### [SOURCE MATERIAL]
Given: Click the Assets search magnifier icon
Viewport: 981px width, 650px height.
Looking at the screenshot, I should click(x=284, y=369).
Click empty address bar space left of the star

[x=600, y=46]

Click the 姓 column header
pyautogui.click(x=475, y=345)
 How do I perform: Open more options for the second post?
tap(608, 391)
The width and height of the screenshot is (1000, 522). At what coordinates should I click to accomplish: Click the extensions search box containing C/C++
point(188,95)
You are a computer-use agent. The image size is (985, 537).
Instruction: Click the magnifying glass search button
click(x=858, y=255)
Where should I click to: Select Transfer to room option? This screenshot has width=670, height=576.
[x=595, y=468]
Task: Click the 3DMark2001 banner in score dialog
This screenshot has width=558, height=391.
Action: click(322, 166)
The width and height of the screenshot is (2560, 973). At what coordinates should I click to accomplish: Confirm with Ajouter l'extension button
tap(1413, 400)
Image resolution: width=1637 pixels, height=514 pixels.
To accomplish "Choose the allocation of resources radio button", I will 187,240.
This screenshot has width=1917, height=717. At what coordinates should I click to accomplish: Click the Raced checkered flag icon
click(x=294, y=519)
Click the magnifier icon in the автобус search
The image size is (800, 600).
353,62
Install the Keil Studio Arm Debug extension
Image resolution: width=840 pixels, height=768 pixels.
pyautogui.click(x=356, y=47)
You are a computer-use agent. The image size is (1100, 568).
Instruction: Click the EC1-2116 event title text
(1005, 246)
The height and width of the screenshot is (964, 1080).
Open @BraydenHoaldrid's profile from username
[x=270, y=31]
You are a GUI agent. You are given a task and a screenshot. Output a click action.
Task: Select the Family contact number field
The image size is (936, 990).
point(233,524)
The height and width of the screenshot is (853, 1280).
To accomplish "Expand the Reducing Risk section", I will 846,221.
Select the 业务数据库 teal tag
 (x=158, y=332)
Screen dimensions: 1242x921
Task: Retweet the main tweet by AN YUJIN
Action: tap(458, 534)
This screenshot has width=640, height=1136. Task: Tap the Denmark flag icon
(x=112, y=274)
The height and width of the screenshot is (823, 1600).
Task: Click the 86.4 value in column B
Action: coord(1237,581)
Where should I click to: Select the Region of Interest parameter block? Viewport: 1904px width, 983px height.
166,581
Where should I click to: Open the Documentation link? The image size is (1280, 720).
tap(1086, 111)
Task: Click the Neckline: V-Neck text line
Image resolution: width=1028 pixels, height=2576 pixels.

### [TASK DESCRIPTION]
Your answer should consist of the lines above that hold the word "will".

### [EXPECTED ANSWER]
To accomplish "Choose the allocation of resources radio button", I will 187,240.
To accomplish "Expand the Reducing Risk section", I will 846,221.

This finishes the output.